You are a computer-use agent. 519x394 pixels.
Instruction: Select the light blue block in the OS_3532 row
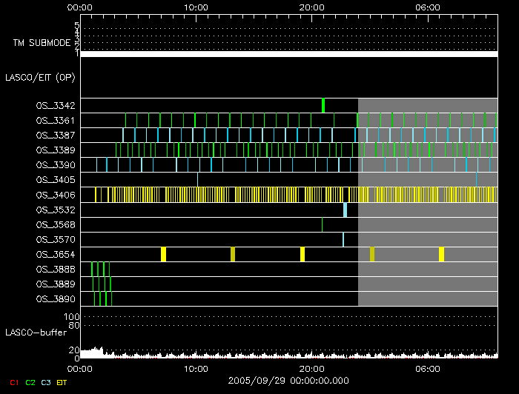click(345, 210)
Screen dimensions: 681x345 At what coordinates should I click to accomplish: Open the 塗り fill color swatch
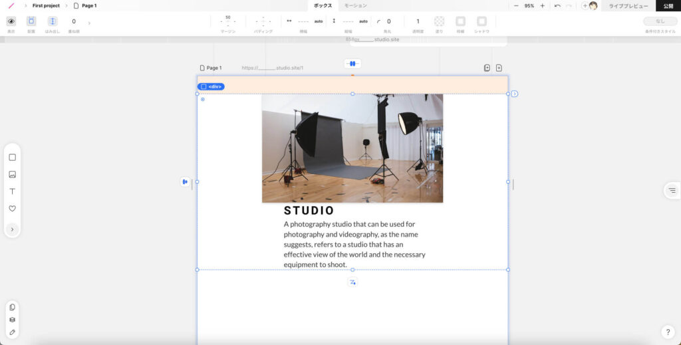coord(439,21)
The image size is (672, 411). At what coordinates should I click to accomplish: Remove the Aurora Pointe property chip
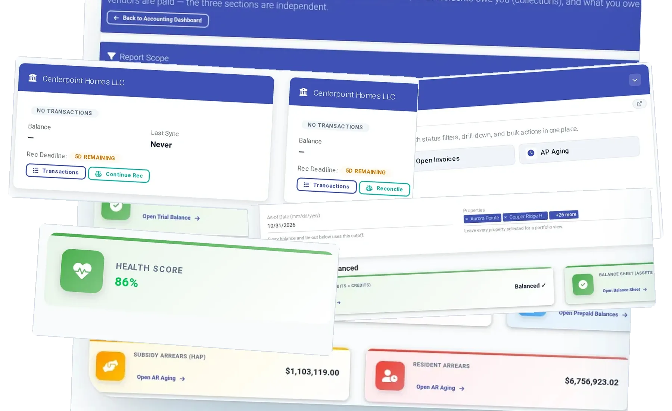(467, 219)
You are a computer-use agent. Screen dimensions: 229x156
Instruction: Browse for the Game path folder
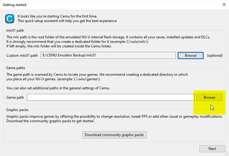click(x=209, y=97)
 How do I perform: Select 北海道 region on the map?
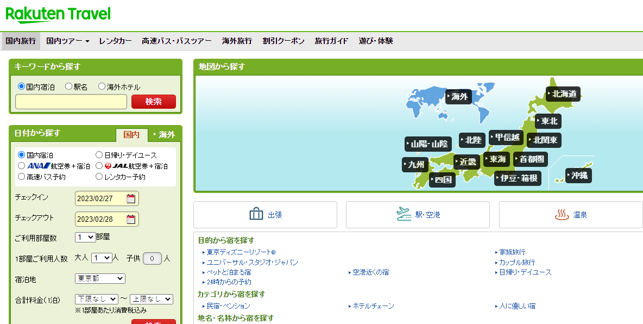tap(563, 94)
========================
▸ Work task
The answer should contain all the material above, copied exactly, and no images.

▸ Response area
You are a computer-use agent. 519x394 pixels.
Instruction: Select the light blue block in the OS_3532 row
click(345, 210)
Screen dimensions: 681x345 At what coordinates should I click to accomplish: Open the 塗り fill color swatch
coord(439,21)
The image size is (672, 411). At what coordinates should I click to accomplish: Remove the Aurora Pointe property chip
(467, 219)
You are a computer-use agent. Screen dimensions: 229x156
Instruction: Browse for the Game path folder
click(x=209, y=97)
 How do I perform: Select 北海道 region on the map?
tap(563, 94)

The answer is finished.